BENGALURU: One of my favourite Birbal stories involves this polyglot who is so fluent in so many different languages that it is hard for even professors of each of those languages to tell that this person is not a native speaker of the language. The polyglot goes to Akbar’s court and showcases the proficiency over all these languages to everyone’s amazement, and is so good that after all the demonstrations, Akbar gets a challenge from the polyglot to see if anyone can determine his native tongue. A lot of people try to guess but fail. Akbar looks to Birbal, and Birbal asks for the night to get the answer.
Late at night, when everyone is deep asleep, Birbal goes to the guest’s room and upends a bucket of ice-cold water on the bed, startling the person awake who screams out for his mother and father in, you guessed it, their native tongue and Birbal saves the day again. At times of major stress, we typically reach out to calling for our earliest caregivers and usually in the language we used as a kid. When in pain, or at moments of shock, we call out for them, or maybe a divine figure. This is generally true no matter how old one gets. One might be a nonagenarian in an old-age home or a three-year old who stubbed their toe in the playground, and it is still very much the same. We call out for the first caregiver we knew. It is the rare person who does something different.

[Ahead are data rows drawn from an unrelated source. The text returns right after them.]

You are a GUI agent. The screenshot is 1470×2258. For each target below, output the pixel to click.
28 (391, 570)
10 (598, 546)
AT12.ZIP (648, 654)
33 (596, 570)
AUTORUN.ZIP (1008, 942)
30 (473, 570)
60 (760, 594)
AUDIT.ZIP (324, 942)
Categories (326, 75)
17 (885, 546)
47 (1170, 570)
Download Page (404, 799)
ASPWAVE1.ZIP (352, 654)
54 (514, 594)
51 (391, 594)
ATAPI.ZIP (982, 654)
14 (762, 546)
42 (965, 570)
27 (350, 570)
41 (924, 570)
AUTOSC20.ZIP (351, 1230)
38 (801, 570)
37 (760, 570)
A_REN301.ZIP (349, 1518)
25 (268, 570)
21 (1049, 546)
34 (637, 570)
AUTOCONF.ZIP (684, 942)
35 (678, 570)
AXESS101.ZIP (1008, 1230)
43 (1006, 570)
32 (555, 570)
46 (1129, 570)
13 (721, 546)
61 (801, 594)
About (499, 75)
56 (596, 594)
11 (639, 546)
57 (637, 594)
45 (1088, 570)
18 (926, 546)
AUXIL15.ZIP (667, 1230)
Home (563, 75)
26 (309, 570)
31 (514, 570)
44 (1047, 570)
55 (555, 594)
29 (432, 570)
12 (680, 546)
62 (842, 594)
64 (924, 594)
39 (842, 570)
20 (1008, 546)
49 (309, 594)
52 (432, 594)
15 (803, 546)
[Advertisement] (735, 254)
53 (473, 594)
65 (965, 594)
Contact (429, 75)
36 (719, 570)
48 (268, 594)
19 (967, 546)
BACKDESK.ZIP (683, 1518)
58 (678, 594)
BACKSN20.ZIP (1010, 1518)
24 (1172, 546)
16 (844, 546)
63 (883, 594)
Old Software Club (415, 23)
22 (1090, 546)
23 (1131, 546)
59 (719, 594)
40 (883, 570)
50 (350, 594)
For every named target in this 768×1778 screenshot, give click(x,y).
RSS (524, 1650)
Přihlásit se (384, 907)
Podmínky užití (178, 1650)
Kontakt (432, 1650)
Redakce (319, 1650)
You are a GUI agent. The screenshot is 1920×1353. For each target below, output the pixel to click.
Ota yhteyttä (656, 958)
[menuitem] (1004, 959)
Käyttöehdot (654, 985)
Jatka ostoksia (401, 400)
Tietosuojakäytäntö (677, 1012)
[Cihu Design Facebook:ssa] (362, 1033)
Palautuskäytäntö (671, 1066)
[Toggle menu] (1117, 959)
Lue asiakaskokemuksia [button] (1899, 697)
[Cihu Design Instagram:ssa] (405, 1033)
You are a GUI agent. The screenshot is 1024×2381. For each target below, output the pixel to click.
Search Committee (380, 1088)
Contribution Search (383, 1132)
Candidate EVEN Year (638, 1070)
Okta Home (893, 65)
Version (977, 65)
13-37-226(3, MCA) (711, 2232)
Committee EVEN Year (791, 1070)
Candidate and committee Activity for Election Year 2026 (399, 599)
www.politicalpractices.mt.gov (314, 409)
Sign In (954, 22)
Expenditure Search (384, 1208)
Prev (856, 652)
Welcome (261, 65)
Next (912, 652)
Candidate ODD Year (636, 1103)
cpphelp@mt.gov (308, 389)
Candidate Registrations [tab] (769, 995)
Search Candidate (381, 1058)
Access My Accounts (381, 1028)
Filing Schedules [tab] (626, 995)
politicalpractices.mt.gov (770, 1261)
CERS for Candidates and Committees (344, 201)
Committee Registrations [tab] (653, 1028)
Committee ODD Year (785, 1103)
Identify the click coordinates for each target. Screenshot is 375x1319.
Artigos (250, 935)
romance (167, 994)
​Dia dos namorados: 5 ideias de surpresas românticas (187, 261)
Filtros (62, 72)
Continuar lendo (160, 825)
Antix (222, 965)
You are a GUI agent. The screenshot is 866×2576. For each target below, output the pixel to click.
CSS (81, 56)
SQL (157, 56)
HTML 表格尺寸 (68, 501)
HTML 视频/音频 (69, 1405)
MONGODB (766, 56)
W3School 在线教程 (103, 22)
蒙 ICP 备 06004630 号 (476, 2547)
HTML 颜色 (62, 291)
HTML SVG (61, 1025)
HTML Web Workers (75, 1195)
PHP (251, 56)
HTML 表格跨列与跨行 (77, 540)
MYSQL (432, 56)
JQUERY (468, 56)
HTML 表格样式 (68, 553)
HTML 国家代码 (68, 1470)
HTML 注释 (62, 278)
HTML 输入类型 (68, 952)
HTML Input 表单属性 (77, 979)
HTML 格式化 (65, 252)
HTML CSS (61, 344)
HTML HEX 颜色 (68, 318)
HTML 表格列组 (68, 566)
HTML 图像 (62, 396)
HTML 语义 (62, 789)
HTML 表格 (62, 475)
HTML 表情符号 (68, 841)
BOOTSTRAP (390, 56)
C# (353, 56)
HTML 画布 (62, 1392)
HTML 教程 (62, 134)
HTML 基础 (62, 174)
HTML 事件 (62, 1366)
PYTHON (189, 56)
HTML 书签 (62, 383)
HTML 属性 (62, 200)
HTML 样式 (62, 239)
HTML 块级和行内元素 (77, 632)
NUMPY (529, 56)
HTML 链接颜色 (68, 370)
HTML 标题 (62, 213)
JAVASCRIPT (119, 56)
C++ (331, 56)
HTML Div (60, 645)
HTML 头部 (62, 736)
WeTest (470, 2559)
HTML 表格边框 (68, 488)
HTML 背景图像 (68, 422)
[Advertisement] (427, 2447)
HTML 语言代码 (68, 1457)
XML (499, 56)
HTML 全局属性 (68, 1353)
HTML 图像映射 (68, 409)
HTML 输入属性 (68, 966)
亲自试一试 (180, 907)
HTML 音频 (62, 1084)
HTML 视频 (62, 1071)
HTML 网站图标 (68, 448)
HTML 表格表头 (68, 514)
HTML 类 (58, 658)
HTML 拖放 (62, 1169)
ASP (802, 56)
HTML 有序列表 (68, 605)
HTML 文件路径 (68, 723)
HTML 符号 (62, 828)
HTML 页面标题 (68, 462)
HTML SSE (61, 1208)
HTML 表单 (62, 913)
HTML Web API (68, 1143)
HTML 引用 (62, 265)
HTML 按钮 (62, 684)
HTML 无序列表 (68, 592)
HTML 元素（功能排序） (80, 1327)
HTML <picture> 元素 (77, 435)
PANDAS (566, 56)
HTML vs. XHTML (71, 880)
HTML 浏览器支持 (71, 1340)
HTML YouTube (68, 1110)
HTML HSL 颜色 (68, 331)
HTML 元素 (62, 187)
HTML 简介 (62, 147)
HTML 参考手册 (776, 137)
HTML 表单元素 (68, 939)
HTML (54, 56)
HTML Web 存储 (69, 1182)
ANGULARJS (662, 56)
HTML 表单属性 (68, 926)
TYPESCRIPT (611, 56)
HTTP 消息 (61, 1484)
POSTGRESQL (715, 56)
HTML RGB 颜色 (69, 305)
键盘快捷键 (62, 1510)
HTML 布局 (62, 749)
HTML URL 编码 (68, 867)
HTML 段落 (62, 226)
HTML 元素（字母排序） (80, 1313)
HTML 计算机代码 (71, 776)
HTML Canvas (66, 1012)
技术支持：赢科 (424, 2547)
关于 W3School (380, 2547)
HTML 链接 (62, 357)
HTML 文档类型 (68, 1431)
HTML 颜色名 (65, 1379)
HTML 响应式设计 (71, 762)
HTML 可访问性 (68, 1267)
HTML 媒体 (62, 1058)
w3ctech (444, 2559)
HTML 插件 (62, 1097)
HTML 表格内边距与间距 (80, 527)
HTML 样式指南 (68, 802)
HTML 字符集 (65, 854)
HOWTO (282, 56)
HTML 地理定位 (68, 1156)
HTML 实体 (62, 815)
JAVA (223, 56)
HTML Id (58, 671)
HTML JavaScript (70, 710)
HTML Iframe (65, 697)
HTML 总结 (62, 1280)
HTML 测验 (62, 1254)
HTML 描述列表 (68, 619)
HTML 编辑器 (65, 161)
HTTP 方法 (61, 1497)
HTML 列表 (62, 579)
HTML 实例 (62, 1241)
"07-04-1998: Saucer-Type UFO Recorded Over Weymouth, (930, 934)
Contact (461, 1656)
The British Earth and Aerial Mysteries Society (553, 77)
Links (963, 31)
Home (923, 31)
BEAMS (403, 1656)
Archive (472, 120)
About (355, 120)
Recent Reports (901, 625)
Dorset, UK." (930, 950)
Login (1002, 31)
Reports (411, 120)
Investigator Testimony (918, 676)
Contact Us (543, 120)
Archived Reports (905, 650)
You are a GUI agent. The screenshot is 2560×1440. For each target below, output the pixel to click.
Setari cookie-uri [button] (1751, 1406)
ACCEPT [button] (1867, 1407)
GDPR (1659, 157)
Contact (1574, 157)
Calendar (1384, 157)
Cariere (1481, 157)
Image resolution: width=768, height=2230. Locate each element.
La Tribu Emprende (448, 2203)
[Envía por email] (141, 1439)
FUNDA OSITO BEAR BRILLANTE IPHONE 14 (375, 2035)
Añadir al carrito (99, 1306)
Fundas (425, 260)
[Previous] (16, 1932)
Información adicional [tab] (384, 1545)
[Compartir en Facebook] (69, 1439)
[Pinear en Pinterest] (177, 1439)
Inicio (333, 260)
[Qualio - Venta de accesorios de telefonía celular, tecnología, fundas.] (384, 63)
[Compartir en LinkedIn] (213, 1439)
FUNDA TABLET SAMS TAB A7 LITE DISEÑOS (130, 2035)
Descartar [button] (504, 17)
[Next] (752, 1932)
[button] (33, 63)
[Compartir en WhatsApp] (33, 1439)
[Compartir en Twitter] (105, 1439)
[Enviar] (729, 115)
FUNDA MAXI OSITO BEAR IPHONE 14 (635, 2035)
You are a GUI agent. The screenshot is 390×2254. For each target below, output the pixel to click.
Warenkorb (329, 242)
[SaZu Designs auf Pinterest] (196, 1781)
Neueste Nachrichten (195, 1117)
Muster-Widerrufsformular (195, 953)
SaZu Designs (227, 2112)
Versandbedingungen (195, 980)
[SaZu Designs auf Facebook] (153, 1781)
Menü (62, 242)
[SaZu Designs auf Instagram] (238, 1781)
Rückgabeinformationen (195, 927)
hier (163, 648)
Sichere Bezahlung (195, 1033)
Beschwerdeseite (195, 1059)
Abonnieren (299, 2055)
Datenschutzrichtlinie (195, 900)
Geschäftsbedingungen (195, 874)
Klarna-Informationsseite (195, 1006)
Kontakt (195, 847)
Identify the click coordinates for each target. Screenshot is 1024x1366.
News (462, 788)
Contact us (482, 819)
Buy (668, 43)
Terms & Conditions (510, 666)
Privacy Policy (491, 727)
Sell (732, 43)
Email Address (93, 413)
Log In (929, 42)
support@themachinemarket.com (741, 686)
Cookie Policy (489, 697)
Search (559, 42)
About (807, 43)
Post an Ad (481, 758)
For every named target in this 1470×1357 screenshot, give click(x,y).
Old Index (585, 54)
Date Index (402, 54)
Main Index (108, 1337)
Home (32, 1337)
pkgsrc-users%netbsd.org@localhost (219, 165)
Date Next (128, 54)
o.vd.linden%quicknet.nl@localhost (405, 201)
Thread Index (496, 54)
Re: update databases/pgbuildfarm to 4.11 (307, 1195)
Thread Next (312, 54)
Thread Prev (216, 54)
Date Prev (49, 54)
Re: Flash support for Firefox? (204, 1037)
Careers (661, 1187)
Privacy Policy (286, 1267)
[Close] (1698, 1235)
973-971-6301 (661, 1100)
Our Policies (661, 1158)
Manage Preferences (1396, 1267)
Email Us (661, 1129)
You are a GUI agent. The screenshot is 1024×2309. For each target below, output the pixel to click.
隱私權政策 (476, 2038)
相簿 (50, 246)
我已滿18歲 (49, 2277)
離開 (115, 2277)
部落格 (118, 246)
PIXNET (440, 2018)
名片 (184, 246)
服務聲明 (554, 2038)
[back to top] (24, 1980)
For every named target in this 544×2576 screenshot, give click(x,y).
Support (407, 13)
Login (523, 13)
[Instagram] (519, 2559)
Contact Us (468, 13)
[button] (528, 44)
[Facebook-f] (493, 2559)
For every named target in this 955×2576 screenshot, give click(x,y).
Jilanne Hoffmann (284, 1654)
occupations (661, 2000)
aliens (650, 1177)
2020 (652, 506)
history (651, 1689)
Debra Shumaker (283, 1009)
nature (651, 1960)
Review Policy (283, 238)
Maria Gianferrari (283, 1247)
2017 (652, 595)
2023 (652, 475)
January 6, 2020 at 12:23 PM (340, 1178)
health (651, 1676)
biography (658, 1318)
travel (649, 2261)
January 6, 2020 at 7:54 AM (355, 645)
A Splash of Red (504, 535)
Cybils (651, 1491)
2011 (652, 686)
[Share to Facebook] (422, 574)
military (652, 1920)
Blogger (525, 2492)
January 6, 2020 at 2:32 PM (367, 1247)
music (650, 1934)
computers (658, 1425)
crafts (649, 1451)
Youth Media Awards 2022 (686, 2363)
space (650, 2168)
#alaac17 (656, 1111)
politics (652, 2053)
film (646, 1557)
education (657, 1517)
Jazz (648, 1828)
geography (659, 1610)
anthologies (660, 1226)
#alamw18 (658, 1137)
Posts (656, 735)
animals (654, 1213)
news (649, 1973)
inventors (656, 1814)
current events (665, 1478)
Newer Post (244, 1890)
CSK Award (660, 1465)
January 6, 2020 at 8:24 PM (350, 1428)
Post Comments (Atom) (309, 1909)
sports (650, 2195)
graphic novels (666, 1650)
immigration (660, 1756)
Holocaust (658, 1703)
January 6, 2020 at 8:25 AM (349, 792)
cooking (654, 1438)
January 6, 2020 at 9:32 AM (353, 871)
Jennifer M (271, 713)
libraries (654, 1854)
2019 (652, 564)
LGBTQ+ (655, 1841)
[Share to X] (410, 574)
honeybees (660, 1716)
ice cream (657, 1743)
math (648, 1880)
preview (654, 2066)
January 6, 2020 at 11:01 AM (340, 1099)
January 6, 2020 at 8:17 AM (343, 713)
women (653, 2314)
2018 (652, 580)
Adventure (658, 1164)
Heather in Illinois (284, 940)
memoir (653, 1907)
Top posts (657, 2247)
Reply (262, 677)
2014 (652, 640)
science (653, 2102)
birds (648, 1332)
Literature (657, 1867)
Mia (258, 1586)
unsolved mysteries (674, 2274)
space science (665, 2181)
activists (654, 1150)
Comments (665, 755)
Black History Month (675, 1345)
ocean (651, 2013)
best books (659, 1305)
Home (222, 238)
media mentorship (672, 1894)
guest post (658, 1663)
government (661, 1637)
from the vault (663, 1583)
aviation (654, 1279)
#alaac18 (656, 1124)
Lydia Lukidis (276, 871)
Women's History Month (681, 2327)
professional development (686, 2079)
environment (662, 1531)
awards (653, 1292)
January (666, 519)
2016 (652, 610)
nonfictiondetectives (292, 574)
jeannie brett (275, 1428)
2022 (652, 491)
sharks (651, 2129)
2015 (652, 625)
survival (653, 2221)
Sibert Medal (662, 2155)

Yet, there is a moment of transition when the person taking immediate care becomes the partner or someone in a romantic relationship, and not the parent or the earlier caregiver. Families bond over care, especially care at critical times of illnesses and support needed at such times. If one has had a consistently caring family situation, that moment of transition can be quite traumatic in itself and is a major source of conflicts in many families. Imagine a person is getting admitted to a hospital for a surgery. It requires them to stay at the hospital for say, three to four nights, and they need an attendant to stay with them through the whole period who can take care of them. Who gets to stay with them through it all? Is it the parent, or would it be the new intimate partner they have in their life? When does one start choosing the partner over the parent? Or, does one continue to choose parental support at times like this?
Occasionally, one might have some logistical reason, like perhaps knowing the local language or if there are questions of accessibility, for choosing one person over the other, but under most other circumstances, the choice of who you take with you into hospital rooms and other such exceptional circumstances do indicate that pecking order as it were, in terms of intimacy. Who you choose to be with you says a lot.
And yes, you might still cry out for a parent when in pain.